Getting your fur baby’s smell out of the floor after an accident will lessen the chances of future accidents in this spot. If puppies can still pick up their scent, they’re more likely to see it as their potty spot. Then accidents will just become everyday occurrences in these areas (at which point, you’ll want to grab the potty pads). 

Getting Started

There are a few toilet training steps you'll want to take before bringing your pup home from the shelter, breeder, or kennel. From items to ideas, you’ll want these in place before your pup starts the potty training process

Have Your Spot Picked Out

Whether it’s anywhere in the backyard or a specific corner, have a designated area plotted.

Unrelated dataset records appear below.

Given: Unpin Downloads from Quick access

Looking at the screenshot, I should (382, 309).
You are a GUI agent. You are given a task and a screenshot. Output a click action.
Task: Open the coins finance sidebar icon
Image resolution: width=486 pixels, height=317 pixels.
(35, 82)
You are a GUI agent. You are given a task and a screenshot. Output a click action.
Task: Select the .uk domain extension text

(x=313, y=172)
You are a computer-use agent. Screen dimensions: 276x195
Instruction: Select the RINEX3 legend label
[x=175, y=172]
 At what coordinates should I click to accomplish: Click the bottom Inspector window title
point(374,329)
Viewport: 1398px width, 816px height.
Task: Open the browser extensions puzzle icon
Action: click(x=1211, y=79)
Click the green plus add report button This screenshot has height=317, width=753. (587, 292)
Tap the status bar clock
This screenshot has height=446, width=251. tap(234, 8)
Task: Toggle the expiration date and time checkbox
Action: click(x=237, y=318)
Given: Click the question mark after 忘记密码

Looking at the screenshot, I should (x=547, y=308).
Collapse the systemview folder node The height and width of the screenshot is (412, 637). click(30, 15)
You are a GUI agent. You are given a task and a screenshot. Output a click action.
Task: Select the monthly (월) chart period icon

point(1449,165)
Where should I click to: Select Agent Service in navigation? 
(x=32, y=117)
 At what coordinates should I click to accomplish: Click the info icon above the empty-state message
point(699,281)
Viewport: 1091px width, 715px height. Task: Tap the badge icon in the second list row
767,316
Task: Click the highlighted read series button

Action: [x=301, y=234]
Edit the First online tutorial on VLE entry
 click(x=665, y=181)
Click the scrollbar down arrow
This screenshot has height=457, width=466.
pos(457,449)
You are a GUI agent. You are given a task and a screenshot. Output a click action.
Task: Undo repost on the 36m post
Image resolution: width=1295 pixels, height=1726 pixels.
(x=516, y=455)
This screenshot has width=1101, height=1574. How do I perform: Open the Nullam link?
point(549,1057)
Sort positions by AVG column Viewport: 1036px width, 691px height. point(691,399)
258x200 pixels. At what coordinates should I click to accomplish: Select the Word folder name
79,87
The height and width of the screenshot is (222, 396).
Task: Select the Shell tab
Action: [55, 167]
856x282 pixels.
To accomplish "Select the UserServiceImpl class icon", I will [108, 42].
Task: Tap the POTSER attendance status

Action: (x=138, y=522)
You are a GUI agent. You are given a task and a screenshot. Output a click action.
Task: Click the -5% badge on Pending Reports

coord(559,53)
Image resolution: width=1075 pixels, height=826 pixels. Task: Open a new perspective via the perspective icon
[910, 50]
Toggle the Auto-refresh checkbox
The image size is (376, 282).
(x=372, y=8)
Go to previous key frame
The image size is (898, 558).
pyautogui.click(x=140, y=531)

Knowing where they’re supposed to go before the puppy comes home or starts potty training is helpful for everyone. 

Have Your Supplies Ready

You’ll want positive reinforcement ready every time your pawfect pup goes potty where they’re supposed to. Be sure to buy treats made for puppies; others could upset their tummies. The last thing you want is to potty train your puppy while they’re irregular!

Get Your Training Schedule Together

We know you’re probably excited about some puppy/mommy road trips (we’ve even got the cutest gear for you here). Before you can hit the road with your new dog, though, you’ll need to make sure they’re comfortable with their routine at home.

Be prepared for a lot of nights and days at home setting a strict schedule. 

Have your schedule worked out before your fur baby starts potty training. This includes a set time for your feeding schedule, playtime, walks, and outside time. Make sure that bathroom breaks are far enough apart that your pup will need to go.

Also, schedule breaks that aren’t so far apart that it creates a big chance for accidents. Once you’ve decided on the perfect system, set alarms, hang reminders, and do anything that will help you help your puppy poop at the right spot and the right time. 

A consistent schedule is key. 

Helpful Tips Once You’re in It

We want you to know that if it’s not going well, that’s ok. And if it is going well, that’s awesome! Either way, there are always helpful tips and tricks that could make potty training even easier for puppy owners. We’ve collected a few ideas for you here to help your sailing stay smooth. 

Always Use Positive Reinforcement

When you scold your puppy, they have no idea why you’re upset. Their adorable doggo brains can’t associate the punishment with their past actions. 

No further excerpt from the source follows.